At the old hive, as the first of the proto-queens, or "virgins," comes out of her cell, she makes a sharp high-pitched noise that the others, still in their cells, hear and answer with little cries of their own. She moves through the hive, looking for her sisters, tracking them by that noise, and kills every one of them, unless one of them kills her first. Sometimes all the virgins die from their battle injuries. But the battle is necessary. There can be only one queen in the hive.

This is a beautiful novel about relationships — not just the romantic type, but the friends-for-reasons-neither-entirely-understands type too. It would be a great choice for high school-aged girls who are growing up, moving on, and opting out of unfullfilling friendships (you know — the kind that sting).

3 thoughts on “Shelving Books and Kissing Bees

  1. Kathi Appelt

    I love the notion of bees as a metaphor for a teen’s social system. High schools especially resemble hives (or prisons, depending upon whom you ask).

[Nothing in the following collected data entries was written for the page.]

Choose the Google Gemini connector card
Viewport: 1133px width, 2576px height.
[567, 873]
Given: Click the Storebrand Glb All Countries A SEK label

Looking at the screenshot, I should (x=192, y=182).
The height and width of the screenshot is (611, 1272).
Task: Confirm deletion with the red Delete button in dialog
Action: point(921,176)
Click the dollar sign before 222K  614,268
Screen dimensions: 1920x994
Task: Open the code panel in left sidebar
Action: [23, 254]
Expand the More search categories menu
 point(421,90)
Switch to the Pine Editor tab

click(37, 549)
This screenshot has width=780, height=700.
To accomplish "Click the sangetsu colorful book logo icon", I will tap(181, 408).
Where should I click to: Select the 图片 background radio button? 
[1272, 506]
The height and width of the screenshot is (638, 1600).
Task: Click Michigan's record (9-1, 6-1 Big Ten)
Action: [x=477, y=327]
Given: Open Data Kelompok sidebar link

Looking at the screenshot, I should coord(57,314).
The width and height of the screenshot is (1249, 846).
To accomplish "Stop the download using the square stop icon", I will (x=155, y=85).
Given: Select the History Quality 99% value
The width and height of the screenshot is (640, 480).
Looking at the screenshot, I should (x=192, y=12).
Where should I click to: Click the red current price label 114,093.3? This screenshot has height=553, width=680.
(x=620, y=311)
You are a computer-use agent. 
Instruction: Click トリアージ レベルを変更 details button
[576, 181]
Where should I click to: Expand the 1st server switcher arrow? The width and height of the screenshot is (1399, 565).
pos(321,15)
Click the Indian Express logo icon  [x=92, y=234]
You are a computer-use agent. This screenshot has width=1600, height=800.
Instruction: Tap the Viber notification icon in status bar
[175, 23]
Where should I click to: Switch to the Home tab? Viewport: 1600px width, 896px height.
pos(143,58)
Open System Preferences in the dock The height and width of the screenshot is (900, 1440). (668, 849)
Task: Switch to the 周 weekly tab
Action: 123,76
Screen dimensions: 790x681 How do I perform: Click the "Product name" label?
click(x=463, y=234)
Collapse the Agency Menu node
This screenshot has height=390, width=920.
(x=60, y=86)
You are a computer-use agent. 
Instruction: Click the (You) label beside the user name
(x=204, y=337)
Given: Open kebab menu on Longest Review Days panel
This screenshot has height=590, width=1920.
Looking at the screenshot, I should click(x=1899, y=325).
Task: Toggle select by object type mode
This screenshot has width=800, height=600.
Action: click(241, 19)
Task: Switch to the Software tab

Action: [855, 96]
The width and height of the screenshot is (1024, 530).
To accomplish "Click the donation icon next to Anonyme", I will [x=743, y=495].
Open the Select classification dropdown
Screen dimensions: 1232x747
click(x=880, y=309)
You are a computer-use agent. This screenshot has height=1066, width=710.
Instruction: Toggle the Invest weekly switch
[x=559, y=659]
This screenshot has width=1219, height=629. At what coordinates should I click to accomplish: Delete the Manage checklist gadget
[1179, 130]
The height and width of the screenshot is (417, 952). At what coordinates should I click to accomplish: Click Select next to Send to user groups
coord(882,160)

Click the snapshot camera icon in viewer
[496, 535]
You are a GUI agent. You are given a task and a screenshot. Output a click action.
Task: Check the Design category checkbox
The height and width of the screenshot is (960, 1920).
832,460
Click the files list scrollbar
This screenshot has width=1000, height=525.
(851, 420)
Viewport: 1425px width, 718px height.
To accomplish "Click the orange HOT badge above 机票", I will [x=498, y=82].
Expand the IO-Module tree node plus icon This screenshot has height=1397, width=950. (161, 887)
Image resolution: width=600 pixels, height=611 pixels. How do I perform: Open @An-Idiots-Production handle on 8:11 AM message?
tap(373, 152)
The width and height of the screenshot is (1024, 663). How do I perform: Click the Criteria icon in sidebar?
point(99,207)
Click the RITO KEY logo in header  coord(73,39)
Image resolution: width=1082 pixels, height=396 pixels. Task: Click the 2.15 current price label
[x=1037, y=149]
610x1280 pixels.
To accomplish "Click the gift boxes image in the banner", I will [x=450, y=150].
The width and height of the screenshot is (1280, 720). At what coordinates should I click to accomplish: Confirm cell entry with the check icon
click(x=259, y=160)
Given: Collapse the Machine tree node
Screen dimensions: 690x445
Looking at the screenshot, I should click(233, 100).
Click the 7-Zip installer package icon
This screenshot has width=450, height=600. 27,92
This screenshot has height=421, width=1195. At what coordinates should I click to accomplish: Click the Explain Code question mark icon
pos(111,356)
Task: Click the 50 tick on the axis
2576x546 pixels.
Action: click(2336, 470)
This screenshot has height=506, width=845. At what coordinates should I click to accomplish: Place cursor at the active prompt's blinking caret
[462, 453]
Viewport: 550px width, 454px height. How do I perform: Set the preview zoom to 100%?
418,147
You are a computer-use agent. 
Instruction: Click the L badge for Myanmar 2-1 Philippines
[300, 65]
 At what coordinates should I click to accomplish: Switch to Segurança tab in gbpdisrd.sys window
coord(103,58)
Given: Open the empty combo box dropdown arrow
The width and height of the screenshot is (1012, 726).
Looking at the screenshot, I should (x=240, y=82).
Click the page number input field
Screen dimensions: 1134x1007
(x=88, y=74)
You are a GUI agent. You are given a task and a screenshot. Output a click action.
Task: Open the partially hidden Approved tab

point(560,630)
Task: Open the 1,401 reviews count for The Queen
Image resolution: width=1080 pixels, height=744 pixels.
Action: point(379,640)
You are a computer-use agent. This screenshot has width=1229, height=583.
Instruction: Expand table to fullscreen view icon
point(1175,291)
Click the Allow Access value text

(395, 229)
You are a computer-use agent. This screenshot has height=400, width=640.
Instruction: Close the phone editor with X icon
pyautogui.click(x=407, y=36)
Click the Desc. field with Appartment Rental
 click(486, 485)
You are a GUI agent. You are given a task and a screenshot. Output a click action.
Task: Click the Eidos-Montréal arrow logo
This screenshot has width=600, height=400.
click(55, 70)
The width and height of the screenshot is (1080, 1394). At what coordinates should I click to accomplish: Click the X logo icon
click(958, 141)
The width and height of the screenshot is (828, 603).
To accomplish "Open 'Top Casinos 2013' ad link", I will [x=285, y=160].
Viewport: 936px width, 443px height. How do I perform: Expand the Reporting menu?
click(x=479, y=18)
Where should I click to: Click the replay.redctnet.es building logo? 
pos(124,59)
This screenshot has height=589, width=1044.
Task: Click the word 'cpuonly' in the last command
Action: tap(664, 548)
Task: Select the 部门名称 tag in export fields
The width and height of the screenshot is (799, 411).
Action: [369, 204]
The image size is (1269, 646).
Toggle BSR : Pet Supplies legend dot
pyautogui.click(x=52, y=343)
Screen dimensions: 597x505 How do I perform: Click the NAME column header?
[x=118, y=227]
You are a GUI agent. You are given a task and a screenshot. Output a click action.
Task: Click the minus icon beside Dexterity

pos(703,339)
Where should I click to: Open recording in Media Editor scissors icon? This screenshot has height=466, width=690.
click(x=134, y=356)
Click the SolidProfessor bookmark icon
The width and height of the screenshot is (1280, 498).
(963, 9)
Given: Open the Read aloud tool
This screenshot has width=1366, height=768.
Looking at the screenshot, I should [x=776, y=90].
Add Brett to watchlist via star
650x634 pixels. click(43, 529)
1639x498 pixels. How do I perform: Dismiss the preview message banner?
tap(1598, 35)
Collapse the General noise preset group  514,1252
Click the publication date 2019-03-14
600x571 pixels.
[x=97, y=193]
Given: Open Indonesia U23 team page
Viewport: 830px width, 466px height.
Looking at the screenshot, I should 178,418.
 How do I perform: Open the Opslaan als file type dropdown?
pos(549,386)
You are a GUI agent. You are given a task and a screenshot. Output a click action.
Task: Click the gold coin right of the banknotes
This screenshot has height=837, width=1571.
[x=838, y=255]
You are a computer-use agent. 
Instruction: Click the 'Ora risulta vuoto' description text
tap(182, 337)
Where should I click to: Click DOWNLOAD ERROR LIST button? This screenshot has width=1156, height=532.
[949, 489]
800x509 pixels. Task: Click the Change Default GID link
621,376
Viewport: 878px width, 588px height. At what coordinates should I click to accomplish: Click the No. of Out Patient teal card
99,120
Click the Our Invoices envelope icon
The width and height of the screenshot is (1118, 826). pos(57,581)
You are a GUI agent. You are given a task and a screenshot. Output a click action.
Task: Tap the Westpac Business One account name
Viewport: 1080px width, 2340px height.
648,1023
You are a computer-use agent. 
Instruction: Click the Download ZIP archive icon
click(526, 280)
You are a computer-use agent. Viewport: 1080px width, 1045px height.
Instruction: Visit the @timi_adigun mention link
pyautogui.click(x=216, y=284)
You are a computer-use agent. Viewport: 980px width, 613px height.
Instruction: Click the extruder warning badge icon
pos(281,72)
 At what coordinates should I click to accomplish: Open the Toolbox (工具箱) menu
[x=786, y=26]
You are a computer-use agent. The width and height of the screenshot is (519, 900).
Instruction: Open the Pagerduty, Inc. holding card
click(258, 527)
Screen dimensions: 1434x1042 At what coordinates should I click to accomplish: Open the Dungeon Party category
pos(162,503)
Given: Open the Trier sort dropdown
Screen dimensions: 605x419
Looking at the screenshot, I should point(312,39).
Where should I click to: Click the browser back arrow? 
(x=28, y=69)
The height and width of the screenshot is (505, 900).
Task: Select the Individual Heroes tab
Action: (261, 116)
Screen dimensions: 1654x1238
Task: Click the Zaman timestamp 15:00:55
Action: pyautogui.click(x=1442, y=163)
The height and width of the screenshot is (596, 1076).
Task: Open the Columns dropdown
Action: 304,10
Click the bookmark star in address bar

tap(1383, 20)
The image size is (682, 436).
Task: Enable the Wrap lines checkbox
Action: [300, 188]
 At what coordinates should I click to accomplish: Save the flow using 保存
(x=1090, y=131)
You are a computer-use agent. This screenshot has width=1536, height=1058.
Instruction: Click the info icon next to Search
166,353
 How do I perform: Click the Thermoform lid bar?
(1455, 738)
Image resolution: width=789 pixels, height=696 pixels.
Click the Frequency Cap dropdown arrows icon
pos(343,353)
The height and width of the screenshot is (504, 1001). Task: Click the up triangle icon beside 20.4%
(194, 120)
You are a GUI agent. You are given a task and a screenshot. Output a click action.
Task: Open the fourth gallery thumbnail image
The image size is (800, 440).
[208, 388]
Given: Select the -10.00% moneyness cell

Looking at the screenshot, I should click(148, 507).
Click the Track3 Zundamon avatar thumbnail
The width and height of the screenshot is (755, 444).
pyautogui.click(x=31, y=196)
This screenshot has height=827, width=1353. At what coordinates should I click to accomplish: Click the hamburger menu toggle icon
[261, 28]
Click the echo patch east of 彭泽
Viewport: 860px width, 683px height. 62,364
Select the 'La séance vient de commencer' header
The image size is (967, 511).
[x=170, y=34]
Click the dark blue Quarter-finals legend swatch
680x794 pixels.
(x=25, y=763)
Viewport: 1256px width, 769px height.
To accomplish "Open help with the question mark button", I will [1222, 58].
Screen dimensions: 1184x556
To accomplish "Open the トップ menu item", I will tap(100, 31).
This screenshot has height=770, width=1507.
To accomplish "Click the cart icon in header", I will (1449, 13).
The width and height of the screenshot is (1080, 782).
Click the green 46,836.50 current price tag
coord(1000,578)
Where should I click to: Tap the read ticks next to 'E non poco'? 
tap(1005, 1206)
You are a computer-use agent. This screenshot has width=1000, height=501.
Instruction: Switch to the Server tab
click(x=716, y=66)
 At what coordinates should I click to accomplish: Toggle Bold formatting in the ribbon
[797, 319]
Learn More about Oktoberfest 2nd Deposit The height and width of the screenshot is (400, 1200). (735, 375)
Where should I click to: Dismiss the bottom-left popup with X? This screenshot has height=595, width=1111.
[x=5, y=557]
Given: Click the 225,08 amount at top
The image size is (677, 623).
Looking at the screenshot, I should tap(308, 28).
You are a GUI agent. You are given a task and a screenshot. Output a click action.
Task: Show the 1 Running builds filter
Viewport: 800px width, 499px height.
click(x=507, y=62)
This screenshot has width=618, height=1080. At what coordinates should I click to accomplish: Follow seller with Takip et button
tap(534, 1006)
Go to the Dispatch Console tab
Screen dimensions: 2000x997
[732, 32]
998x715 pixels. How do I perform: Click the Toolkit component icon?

It would be interesting, I think, to read this book alongside Sue Monk Kidd’s THE SECRET LIFE OF BEES and Alison McGhee’s FALLING BOY, both of which, while written for adults, definitely cross over to YA, and both of which use bees in different ways. Koja’s books sounds wonderful. Thanks for writing about it. KA

    Reply
  2. Alyson Del Vecchio

    Wow. I thought the shelf looked like a fun addition to my wall until I saw the price…$495.00!!! Yikes. I guess my books will just have to reside on my boring old symmetrical shelves. But you’ve enticed me to try Kissing the Bees.

    Reply
  3. Christine

    The shelves looked cool for about two seconds until it kicked in to my Friday-addled brain what this kind of shelving would do to the books. Yikes! And sorry to say, The Secret Life of Bees was a disappointment to me.